Tetapi, kenapa Mahajana harus ikut terpesona? Apakah lelaki itu lupa bahwa ia sudah memiliki kekasih? Ataukah memang Mahajana memiliki hubungan spesial dengan Puspita?
***
Sementara itu di Bandung, Mahajana sedang duduk di ruang tamu sambil memandangi rintik-rintik hujan. Beberapa jam lalu, Bandung mendapat kejutan berupa hujan di pagi hari. Mau tidak mau, Mahajana harus menunda kepulangannya ke Cirebon. Mungkin jam tiga sore, dia baru akan melakukan perjalanan.
"Kenapa kau tidak pulang besok saja? Siapa tahu besok tidak hujan," celetuk Raihan dari dalam kamar.
"Kalau harus menunggu besok, lama lagi."
Kemudian, dari dalam kamar, terdengar suara Raihan yang sedang menyanyi ditemani dengan petikan gitar. Entahlah lagu apa yang sedang lelaki itu nyanyikan, sebab, suara Raihan terdengar begitu sumbang. Maaf, tidak bermaksud menghina, tapi itu memang kenyataannya.
Hujan rintik-rintik berubah menjadi deras. Suasana begini membuat Mahajana menjadi suasana rumahnya. Benar kata orang-orang, tidak ada yang bisa menandingi hujan di kota sendiri, ketimbang di kota orang.
Kira-kira, di Cirebon sedang hujan atau tidak ya?
***
Setelah berjalan sambil ditemani dengan hujan gerimis, akhirnya Arum sampai di sebuah rumah yang alamatnya pernah Mahajana beri.
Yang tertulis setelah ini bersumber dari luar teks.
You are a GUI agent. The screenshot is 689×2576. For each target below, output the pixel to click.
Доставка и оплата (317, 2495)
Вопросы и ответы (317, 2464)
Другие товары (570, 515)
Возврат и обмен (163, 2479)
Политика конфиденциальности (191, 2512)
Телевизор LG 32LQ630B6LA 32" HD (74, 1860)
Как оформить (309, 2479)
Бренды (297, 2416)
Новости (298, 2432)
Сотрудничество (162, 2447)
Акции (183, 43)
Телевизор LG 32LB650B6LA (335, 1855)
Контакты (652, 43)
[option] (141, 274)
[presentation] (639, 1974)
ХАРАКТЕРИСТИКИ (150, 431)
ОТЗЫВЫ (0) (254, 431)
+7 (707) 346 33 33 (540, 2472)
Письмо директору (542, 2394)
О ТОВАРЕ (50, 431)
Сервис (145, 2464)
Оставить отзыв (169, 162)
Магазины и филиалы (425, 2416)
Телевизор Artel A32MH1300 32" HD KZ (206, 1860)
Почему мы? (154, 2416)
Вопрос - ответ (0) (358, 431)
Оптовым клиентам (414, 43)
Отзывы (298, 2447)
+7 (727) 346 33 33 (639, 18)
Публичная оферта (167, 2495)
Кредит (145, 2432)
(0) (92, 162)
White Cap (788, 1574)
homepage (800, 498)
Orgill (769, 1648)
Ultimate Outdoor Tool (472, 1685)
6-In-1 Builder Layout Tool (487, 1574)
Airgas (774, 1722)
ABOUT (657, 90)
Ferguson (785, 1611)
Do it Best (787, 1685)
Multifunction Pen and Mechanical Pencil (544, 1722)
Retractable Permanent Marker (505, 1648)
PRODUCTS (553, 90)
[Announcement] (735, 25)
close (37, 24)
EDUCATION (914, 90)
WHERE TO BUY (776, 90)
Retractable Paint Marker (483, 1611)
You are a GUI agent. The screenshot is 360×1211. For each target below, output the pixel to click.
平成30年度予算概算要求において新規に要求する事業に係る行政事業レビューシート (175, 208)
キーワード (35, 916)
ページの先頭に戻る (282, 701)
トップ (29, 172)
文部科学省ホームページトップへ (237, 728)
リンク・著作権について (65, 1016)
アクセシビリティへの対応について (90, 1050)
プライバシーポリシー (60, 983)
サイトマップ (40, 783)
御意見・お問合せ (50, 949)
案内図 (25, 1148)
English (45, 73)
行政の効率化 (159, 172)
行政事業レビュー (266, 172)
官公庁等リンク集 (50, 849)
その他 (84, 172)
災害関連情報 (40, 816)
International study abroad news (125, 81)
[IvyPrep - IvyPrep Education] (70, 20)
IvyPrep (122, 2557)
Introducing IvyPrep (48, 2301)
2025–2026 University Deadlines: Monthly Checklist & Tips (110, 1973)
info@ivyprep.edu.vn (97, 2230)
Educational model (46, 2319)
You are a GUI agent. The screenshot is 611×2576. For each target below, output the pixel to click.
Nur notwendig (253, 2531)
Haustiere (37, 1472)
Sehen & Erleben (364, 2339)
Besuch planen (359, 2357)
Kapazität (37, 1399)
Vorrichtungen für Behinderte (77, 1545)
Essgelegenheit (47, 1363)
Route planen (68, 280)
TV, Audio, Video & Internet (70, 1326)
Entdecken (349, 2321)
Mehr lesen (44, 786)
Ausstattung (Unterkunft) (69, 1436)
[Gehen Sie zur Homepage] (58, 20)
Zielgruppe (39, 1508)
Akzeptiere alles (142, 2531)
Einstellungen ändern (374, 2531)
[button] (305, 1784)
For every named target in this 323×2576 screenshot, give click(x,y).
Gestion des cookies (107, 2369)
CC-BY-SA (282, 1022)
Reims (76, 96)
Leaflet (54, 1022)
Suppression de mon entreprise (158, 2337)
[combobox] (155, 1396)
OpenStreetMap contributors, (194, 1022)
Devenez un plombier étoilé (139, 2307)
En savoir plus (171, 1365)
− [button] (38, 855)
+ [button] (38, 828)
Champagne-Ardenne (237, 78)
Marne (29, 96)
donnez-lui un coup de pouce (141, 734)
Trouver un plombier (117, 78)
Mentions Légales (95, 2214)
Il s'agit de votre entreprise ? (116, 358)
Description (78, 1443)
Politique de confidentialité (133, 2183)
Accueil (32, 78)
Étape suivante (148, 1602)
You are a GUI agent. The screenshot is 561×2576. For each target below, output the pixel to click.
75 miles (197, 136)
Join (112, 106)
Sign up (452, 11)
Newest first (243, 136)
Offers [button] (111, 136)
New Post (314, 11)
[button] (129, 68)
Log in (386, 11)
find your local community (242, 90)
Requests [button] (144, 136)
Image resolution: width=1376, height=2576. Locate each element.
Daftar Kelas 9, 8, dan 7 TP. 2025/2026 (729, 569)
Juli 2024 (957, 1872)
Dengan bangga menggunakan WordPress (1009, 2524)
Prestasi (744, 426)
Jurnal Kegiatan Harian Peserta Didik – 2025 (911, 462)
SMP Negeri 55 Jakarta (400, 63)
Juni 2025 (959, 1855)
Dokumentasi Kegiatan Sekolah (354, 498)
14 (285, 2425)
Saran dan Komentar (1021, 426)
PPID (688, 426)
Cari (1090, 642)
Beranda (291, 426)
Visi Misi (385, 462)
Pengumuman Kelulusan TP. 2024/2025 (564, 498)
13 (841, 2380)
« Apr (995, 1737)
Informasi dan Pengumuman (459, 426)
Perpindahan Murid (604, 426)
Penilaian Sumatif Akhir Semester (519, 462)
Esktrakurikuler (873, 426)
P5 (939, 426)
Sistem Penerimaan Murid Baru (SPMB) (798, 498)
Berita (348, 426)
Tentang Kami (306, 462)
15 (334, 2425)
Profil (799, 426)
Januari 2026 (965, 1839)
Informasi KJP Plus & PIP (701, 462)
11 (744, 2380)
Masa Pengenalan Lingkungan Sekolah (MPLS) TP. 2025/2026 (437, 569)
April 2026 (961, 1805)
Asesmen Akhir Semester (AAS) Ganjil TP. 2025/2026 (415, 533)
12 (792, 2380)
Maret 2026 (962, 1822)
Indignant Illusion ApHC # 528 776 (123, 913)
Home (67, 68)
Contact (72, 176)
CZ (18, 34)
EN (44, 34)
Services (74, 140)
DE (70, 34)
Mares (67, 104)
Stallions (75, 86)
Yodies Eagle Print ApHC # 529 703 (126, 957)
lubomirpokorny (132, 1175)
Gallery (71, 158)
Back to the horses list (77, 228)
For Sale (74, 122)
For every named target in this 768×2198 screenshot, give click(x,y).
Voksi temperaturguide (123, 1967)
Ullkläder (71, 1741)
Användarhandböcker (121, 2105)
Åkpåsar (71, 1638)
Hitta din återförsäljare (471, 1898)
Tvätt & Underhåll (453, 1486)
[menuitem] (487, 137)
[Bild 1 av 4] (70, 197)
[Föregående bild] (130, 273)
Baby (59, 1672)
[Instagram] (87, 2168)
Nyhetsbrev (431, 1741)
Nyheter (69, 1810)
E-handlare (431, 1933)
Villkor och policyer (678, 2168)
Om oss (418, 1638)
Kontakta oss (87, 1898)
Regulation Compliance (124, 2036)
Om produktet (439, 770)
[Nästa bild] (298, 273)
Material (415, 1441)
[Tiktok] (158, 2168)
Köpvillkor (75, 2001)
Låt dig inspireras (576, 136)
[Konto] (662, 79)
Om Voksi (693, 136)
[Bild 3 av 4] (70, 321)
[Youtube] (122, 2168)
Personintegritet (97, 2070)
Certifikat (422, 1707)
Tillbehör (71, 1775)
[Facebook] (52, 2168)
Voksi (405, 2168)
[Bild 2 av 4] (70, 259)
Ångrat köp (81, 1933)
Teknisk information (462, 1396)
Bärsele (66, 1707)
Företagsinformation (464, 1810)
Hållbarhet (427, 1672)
Rumah luas dengan halaman yang begitu sejuk. Sebelum menekan bel, Arum sempat memantau keadaan lebih dahulu. Dia mencari tanda-tanda keberadaan Puspita. Ia bahkan tidak mempedulikan keadaan pakaiannya yang sedikit basah, yang dia pikirkan cuma satu: siapa Puspita? Kenapa dia berani-beraninya mendekati Mahajana?Arum memencet bel berkali-kali sampai akhirnya, keluarlah sosok lelaki dengan baju putih polos dan celana pendek berwarna abu-abu dari dalam rumah tersebut. Tidak lain dan tidak bukan, itu adalah Raihan. Seperti biasa, senyuman tengilnya mengembang sempurna.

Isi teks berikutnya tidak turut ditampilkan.